[squid-users] file descriptors leak
Amos Jeffries
squid3 at treenet.co.nz
Sun Nov 22 05:44:04 UTC 2015
On 22/11/2015 4:10 p.m., André Janna wrote:
> I'm running Squid 3.5.10 on Debian Jessie and after some hours of execution
> it runs out of file descriptors.
> Squid is listening on port 3125, 3126 and 3127.
> Port 3126 is used for intercepting, via iptables redirect, https
> connections mostly from mobile devices like smartphones.

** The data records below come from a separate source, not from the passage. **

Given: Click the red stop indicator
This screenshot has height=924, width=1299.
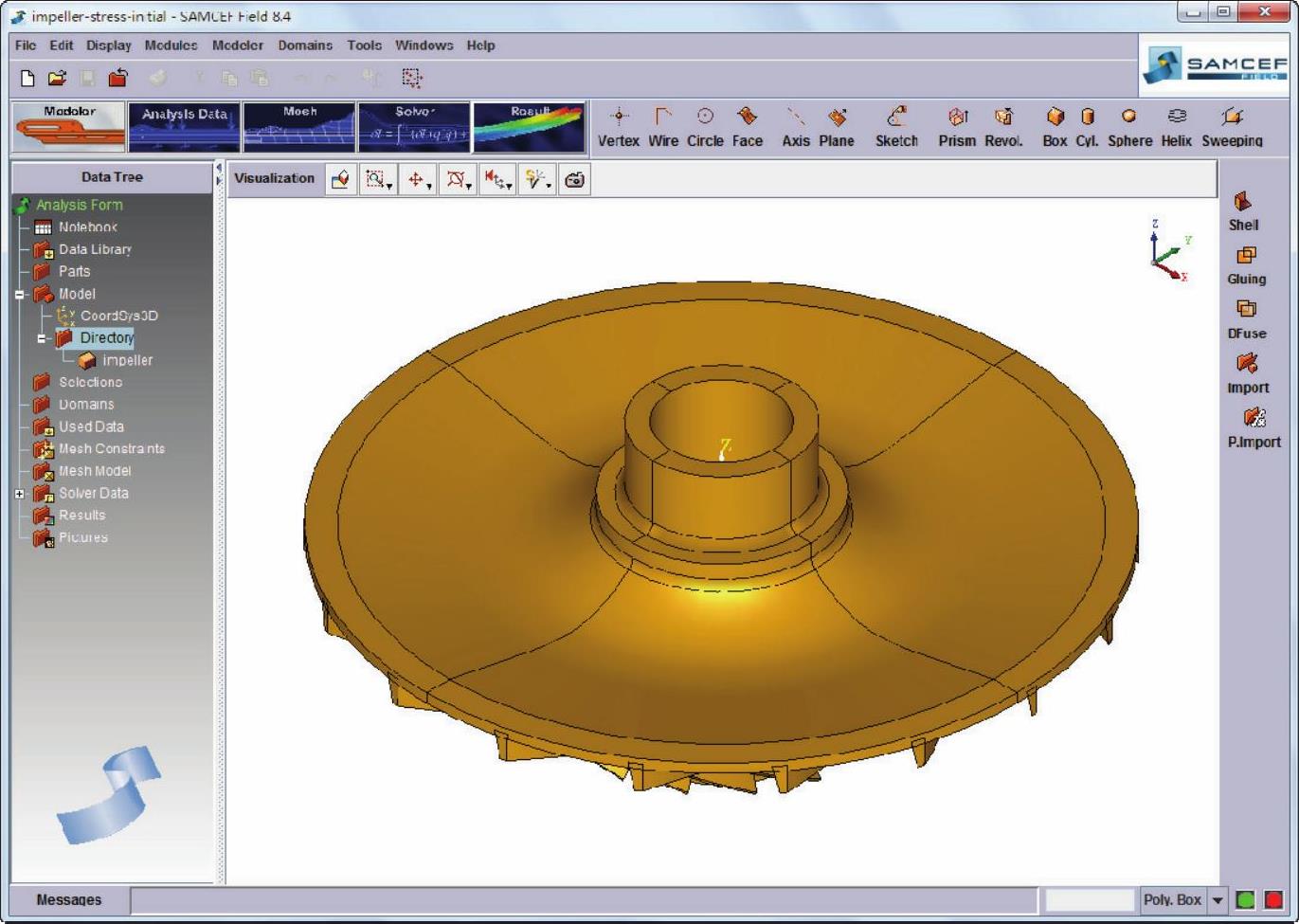Looking at the screenshot, I should 1273,900.
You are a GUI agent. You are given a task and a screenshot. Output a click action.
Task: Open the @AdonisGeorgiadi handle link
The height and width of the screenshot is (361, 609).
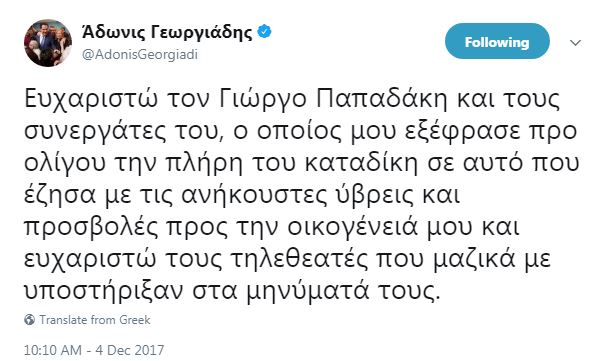pyautogui.click(x=140, y=55)
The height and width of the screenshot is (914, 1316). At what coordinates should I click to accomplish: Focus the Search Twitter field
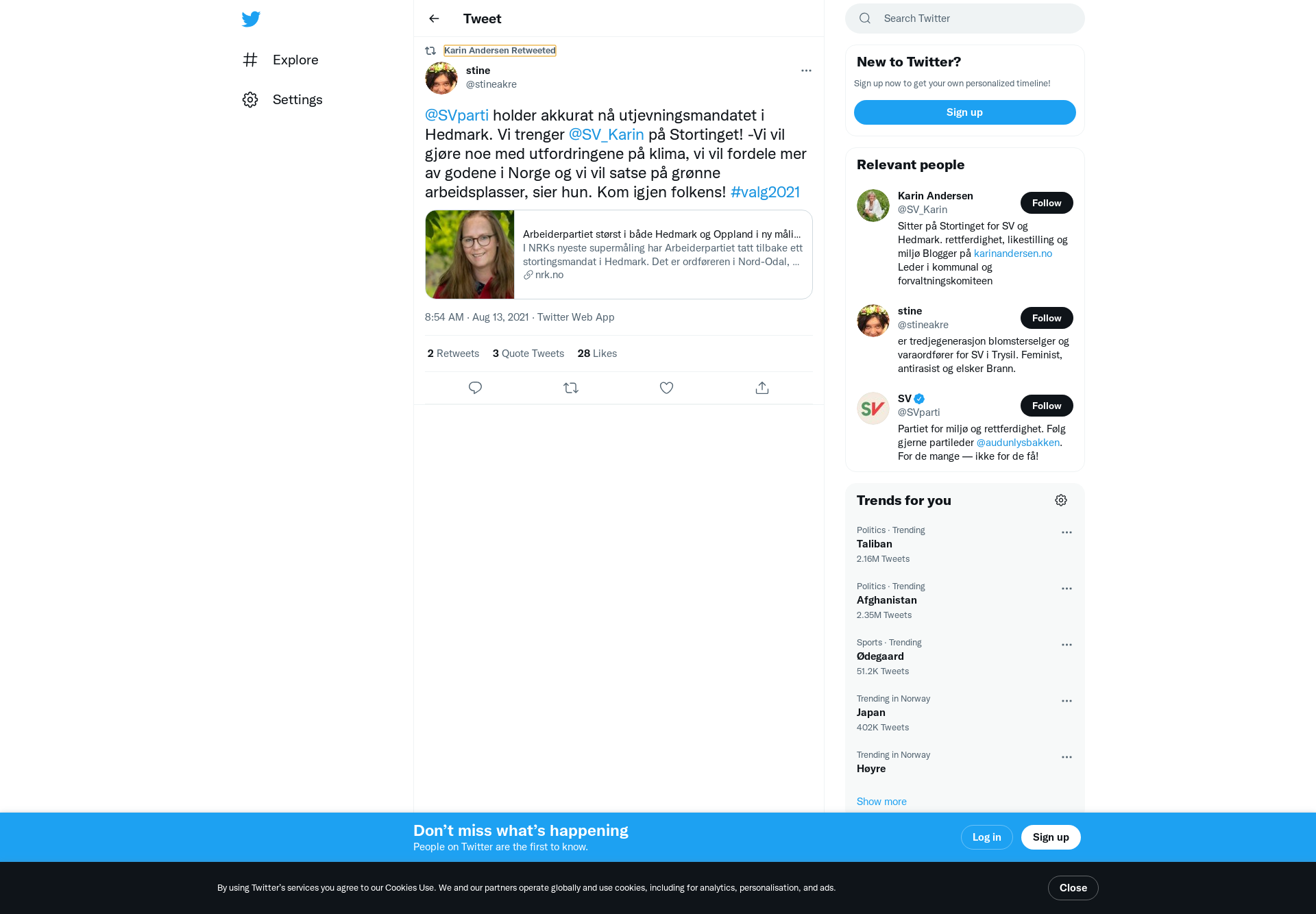[x=965, y=18]
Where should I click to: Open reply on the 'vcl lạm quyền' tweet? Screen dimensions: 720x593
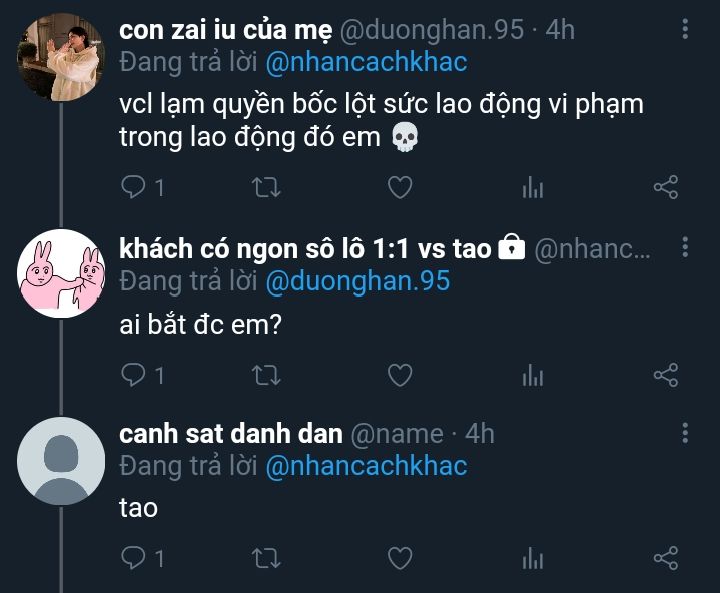pos(133,187)
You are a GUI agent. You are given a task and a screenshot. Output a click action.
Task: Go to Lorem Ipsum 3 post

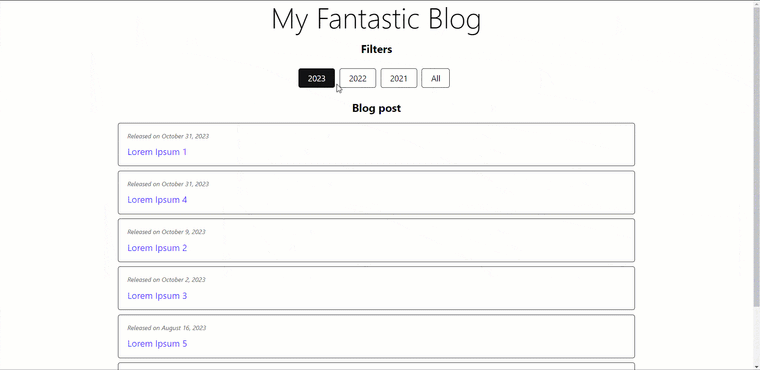[x=157, y=296]
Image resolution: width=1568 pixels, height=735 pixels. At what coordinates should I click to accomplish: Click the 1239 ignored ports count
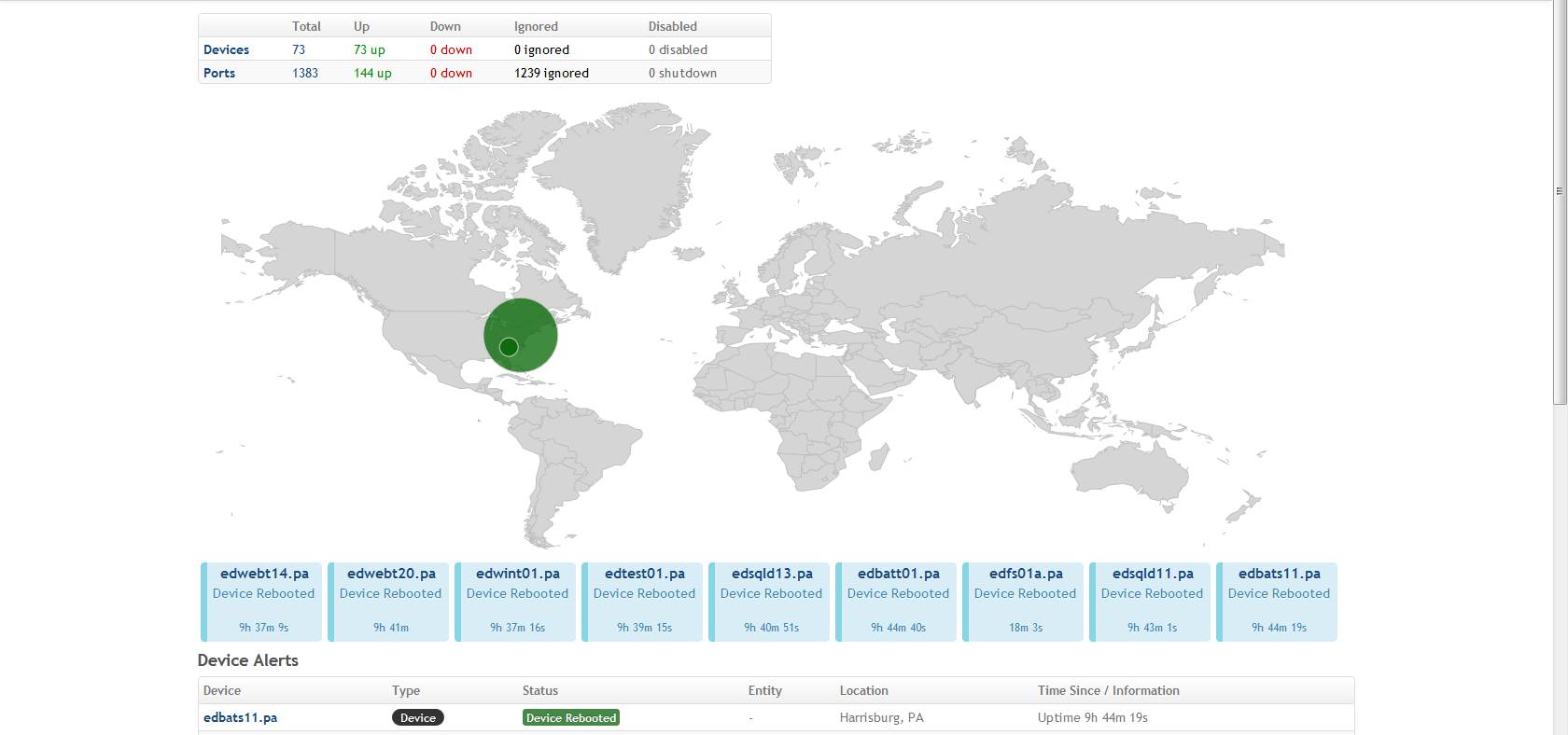pyautogui.click(x=551, y=73)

On this port is
> active ssl-bump but I'm not decrypting https traffic, only "peek" to get
> https server host name.
> Port 3125 is used for intercepting http connections of the same mobile
> devices whose https traffic is intercepted on port 3126.
> Port 3127 is used for clients configured to use a proxy.
> Leaked file descriptors are all related to connection on port 3126 (https
> intercept ssl-bump).
> A sample output of lsof command gives:
>
> squid 32490 proxy 12u
> IPv6 4065613 0t0 TCP
> 172.16.10.22:3126->192.168.93.113:55815 (CLOSE_WAIT)
> squid 32490 proxy 14u
> IPv6 4097822 0t0 TCP
> 172.16.10.22:3126->192.168.90.207:52288 (ESTABLISHED)
> ...
>
> where 172.16.10.22 is an IP address of my Squid installation and
> 192.168.x.x are mobile devices.
> Is seems that this condition is triggered by "local IP does not match any
> domain IP" error logged by Squid in cache.log, but I'm not sure if all
> stuck connections are caused by this kind of error.
> For the 2 connections of the sample above the related cache.log errors are:
>
> 2015/11/21 12:57:51.229 kid1| SECURITY ALERT: Host header forgery
> detected on local=23.0.163.57:443 remote=192.168.93.113:55815 FD 12
> flags=33 (local IP does not match any domain IP)
> 2015/11/21 13:59:44.230 kid1| SECURITY ALERT: Host header forgery
> detected on local=198.144.127.162:443 remote=192.168.90.207:52288 FD 14
> flags=33 (local IP does not match any domain IP)
>
> "lsof" sample output was taken more that 10 hours after Squid logged these
> errors and it shows that Squid is still holding connections open, using a
> lot of file descriptors.
In HTTP connections stay open and get used for many requests.
You are however assuming that the connection actually contains HTTP.
There is no guarantee of that without bumping the decrypt and parsing
the content inside. There are a number of non-HTTP/1.1 protocols that
use port 443 to bypass proxy and firewall security.
CONNECT requests with tunnels can be particularly long lived, mobiles
and their applications stay active for weeks on end with few outward
signs of what is happening inside the encrypted tunnel. The only way to
be sure the connection is finished with is when one of the client or
server remote endpoints closes it.
* The port 55815 connection _was_ closed sometimes within 15 mintes of
the lsof being run.
* The port 52288 connection is still being used.
Given the timespan between those messages and the lsof, it is also
possible they were closed and reopened in between. If you have a lot of
ports in active use, then re-use of closed ones becomes more likely.
Though I suspect it is just persistence doing what it is designed to do.
You will need a more detailed trace of the entire time period to know.
PS. don't confuse file descriptors with ports. There as an absolute
maximum of 64K ports per IP on each device. But sockets FD can reach
millions, if you run out of FD just configure more to be allowed.